No, no. We are, we are like this. My question actually relates to that growth. It must be a challenge to maintain your culture
and the camaraderie so like when you went from nine people to over a hundred, did you have to get like a bigger dining room table or something, how did you do that? Yeah, well, for example, now the Madrid office is for 60 people. When I joined, we were 40 people in the full company. So growing the technical team especially
was something very hard because sales, well, sales also evolved and the processes but keeping the culture, well, that's basically impossible. So you cannot work and behave in the same way when you are seven male people in the same room than when you are 130 as we are now,
spread over four time zones and so on. We won't ask how you behaved when it was that small. No, well, there are pictures. If you go to the, there's a URL where you can go to a Tumblr where you can see pictures from 2012 and they are very funny. You can see very funny pictures there. Other questions?
Why is that? Why? Because we cannot, we need, the way that support engineers are going to work better is if they focus on one ticket
and when they finish, they go to a queue and that queue needs to be asynchronous. We cannot have a queue of people wanting to chat with them or to have a call. So we need to work in a way that, and for example, many, many times we have Michelle in San Francisco trying to get over something and she can finish it.
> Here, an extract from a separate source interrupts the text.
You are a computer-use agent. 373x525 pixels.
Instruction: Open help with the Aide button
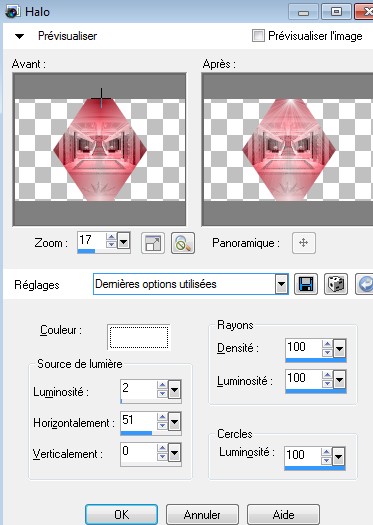[283, 515]
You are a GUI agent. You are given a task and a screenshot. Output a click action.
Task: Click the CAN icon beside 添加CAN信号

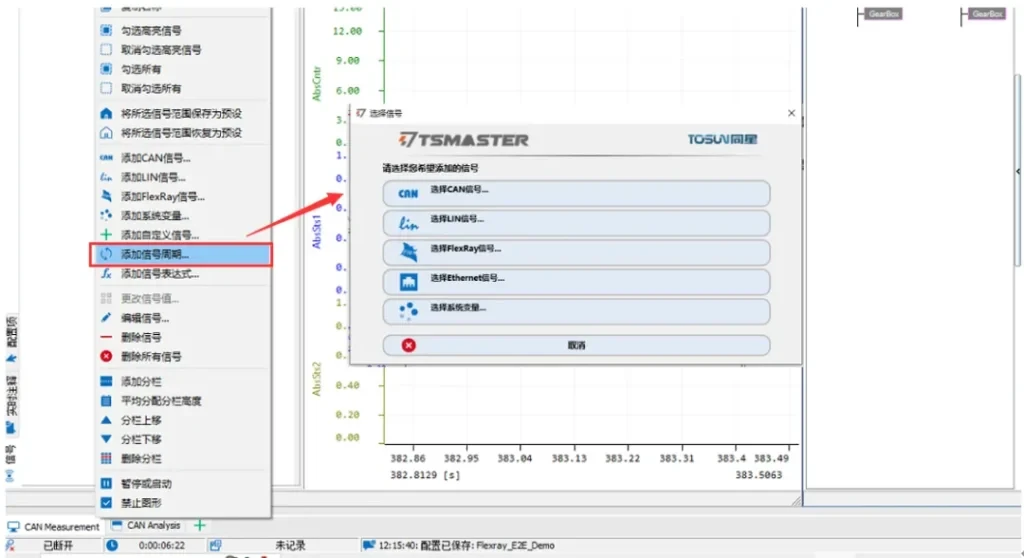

So she needs to pass that work to 9 a.m. in Madrid, to Oriole normally. So we need to work in an asynchronous way with clients and with us. So only working in that way, we are effective. And we only accept talks or meetings when we are
arranging and scheduling something and so on. So that's mostly for, you know, supports, doing support. Yeah, obviously I'm talking about support there. And in a solutions engineering aspect or in pre-sales, we are with a cesarean and we are doing calls and meetings all the time, of course.
Yesterday it was almost two hours with someone from New Zealand on a call explaining him something on a post-sales or with a partner. But that needed to happen because that was the only way to help him to understand something. But that was after some emails to be sure that he really needed that call. Well, one more question from a person
who's going to speak the question, and then all the emails Jorge will deal with. No, I will be in the booth for the rest of the evening so you can synchronously talk with me. Yeah, well, there is a clear measure.
There's a clear measure if you get the deal or not. So yes, that's connected to the serum. So we know exactly the rate of the sales engineer's access or the rate of the deal's success when there is a sales engineer and where there isn't, that's also measured.
Yeah, obviously we help a lot on the way we are. But yes, yeah, we need to measure that, of course, because we need to be sure that we are working on the proper deals and at the best time, with the best timing, or we enter in the process at the best moment, yes.
We track the use case for the deal. From there, well, we track who we are talking to, because obviously a sales engineer normally talks with a CTO or a technician. It depends on the size of the deal.
And we only work with enterprise clients. So with small clients, it's just purely, they just sign in and get the account. But the Saferips and, yeah, and solutions engineers work on their own enterprise accounts, yes. Thank you very much.